Distribution of infected neurons in the perirhinal cortex following injection of PRV-Becker or PRV-Bartha into the PFC. The distribution of infected neurons approximately 27 (A) and 48 (B) h after injection of 200 nl of PRV-Becker into the PFC is shown. At the shorter survival time, infected neurons are few and confined to lamina V of the perirhinal cortex (arrows). A substantially larger group of infected neurons are present in the perirhinal cortex 47 h after injection and extend through all cortical laminae. Scattered infection of layer V neurons is also observed 48 h after injection of 100 nl of either PRV-Becker (C) or PRV-Bartha (D) (arrows). The section illustrated in panel C was counterstained with cresyl violet to aid in the identification of cortical laminae, which are numbered according to the criteria defined by Swanson (43) to serve as points of orientation for defining the laminar disposition of infected neurons in the sections that were not counterstained. Bars, 200 μm.

FIG. 5

Intracellular distribution of viral immunoreactivity in the perirhinal cortex 45 h after injection of PRV-Becker into the PFC (A) and 36 h after identical intracerebral injection of an equivalent concentration of PRV-Bartha (B). Viral antigens were identified with a rabbit polyclonal antibody generated against acetone-inactivated virus.
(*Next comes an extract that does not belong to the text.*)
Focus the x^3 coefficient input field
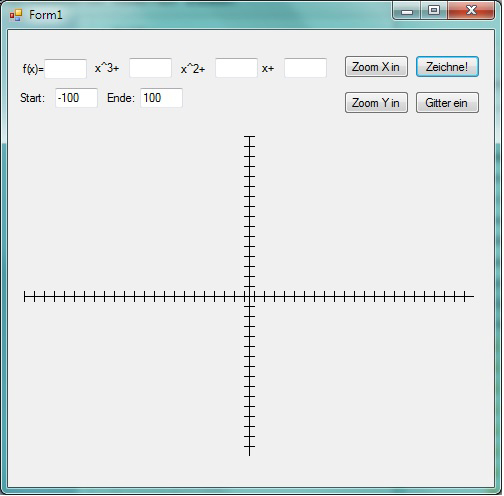Viewport: 504px width, 496px height. click(66, 69)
The same dilution and period of incubation of tissue in the primary antibody was used in both cases, and the tissues were processed simultaneously. Note that immunoperoxidase reaction product is confined to the soma and primary dendrites of PRV-Becker-infected pyramidal neurons (A) whereas cells infected with PRV-Bartha exhibit a more extensive intracellular distribution of viral antigen, even though the animal was sacrificed 9 h earlier than the PRV-Becker-infected rat. Bars, 40 μm.